Various location determining systems (LDS) are used to determine the location of a mobile user. For example, a Global Positioning System (GPS) typically uses a set of twenty-four orbiting satellites to allow ground-based users to determine their locations. These systems provide the user with location information based on LDS such as GPS data. Some location systems include LDS elements integrated into a cellular phone, while others have equipment added to the wireless infrastructure.

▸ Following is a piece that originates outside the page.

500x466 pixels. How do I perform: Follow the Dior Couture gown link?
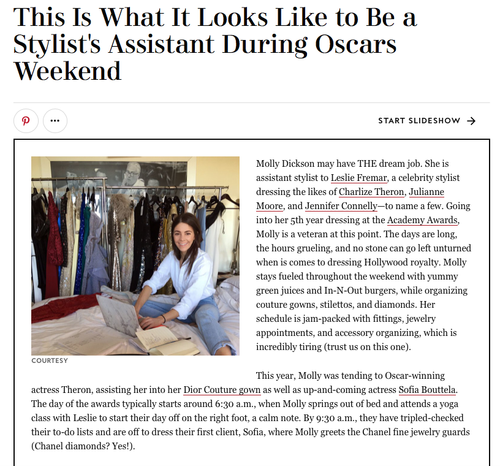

Designing a location system has been cumbersome and involves manipulation and analysis of a variety of information. Location sensor density and geometry are extremely important to obtaining acceptable location data. For example, Angle of Arrival (AOA) techniques require sensor information from a minimum of two sites to obtain a location, three to estimate the quality of a location and a minimum of four to identify and reject severely corrupted (multipath) data from one site. Time Difference of Arrival (TDOA) techniques (both at the sites and in the handsets) require sensor information from a minimum of three, four, and five sites for the same capabilities. Factors such as the type of service area to be covered (rural vs. urban) or the characteristics of the wireless network (existing cell site densities, geometry of cell sites with respect to each other and areas to be covered, restrictions on antenna placement, availability at cell sites, etc.) are all factors affecting location performance and are incorporated in this software platform.
The geometry of the site infrastructure has a major impact on the quality of the locations. Geometric Dilution Of Precision (GDOP) plays an important role which must be considered. An extreme example of poor geometry is found along (relatively) straight highways between major cities. In these cases, cell sites are often located in a string near the highways providing cellular/PCS coverage only to the highway. An AOA location system with sensors located only at the sites will only be able to locate a mobile set as being between two highway sites. TDOA systems will only be able to locate the mobile set along a hyperbola intersecting the highway. This is at least better information if one can assume that the mobile set is on the highway and not on a nearby farm-to-market road. Even this would require a unique algorithm for use only in these areas. Note that a combined AOA/TDOA system would be able to provide location services under these circumstances.
Location systems have coverage requirements that conflict with those of Cellular/PCS networks. For example, an objective of a cellular/PCS design is to limit the radio coverage of a given base station. A location system, on the other hand, requires that each receiver site “see” (i.e., receive a useful signal) well beyond the limits of a single base station. A location system or technique generally operates the best, i.e., it offers the best accuracy for the highest percentage of the time, when it has an abundance of sites that receive the signal from the phone. This means that the higher the number of receiver sites that “see” the mobile unit the better the performance.
As explained above, because of the divergent requirements of wireless communication and wireless location systems, a specialized design and analysis software tool is required for proper design of a location system. There are a number of Cellular/PCS coverage design tools available on the market but none provide the utility to predict a location system coverage.
Therefore, there is a need for a software tool for analyzing wireless location systems with a user friendly graphical user interface (GUI).